Duckdns simply updates a public DNS record. When you browse to philwashere.duckdns.org it is really going to the IP address that comes from that DNS record.
If you use your mobile phone (disconnect from your wireless) and go to the ip address shown by whatismyip.akamai.com in a browser with port :8123 does it load?
No, will not load that way internally or externally
What ports is your router listening on? It might be that the web UI of your router is listening on 443 on your external connection.
I would try forward port 8123 to 8123 and then try to connect to ip:8123 externally. I think you had 443 redirecting to 8123 in the end.
Removed the 443 to 8123
Added back 8123 to 8123
Still cant connect going home-isp-ip:8123
and it definitely works going to the internal IP of your HA server on port 8123?
I can’t connect to anything now after removing the 443-8123
Note
After setting up duckdns I never could go direct to the internal IP anymore, it was the duckdns full Https URL which worked internally.
You will need to remove the base_url from your configuration while testing.
Yes, that does work actually once I go through advanced and continue anyway.
What about the site name that is specified in DuckDNS settings ? Wont that be a factor when testing on different addresses?
Any other way to resolve this issue?
A certificate is only given to “hostnames”. yourname.duckdns.org is an example. An IP address does not have a certificate associated with it.

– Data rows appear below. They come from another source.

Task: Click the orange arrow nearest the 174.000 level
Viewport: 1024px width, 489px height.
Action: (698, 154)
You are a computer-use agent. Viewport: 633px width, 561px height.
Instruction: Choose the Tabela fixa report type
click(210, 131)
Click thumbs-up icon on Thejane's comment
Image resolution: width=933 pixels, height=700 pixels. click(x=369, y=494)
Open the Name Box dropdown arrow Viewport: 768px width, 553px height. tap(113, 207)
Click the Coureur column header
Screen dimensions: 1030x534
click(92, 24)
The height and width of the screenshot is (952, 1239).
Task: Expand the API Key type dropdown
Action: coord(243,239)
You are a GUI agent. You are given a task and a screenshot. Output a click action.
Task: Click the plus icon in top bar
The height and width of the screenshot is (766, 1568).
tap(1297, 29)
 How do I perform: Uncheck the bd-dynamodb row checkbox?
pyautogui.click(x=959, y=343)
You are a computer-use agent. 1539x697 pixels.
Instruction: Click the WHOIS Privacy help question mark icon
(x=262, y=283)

LOCAL access may require your local IP if something changed in your modem/router
Is there any other way to do this?
your base_url is being defined as http, yet you are using https…
I was originally focusing on getting the http version working first but have since switched everything to https, still has the same issue.
I can access it internally but not externally.
When you set the SSL certificate in the config yaml, your HA is ONLY available via https…
Have you verified the port is open from an external source?
My config.yaml currently has:
http:
base_url: https://philwashere.duckdns.org
ssl_certificate: /ssl/fullchain.pem
ssl_key: /ssl/privkey.pem
What is the best way to do that?
Scan it with this: https://www.grc.com/default.htm
Select, Shields Up / Proceed / Common Ports (silver menu below the big orange button) - if you are using port 443. Otherwise fill in port 8123 in the text box.
You can do it from your PC. Does not have to be from HA as we are testing your router’s ports.
It just says STEALTH for port 443, doesnt say whether they are open or closed…?
Doesnt change after I open or close it on the router…
If I forward port 8123-8123 it says CLOSED and when I cancel the forwarding it says STEALTH, is that correct?
Thanks.
Not good. Port should be open, not stealth (no reply) or closed.
OK, what can I do now?
I have a HG569 modem, if I do a factory reset will that loose my isp setup?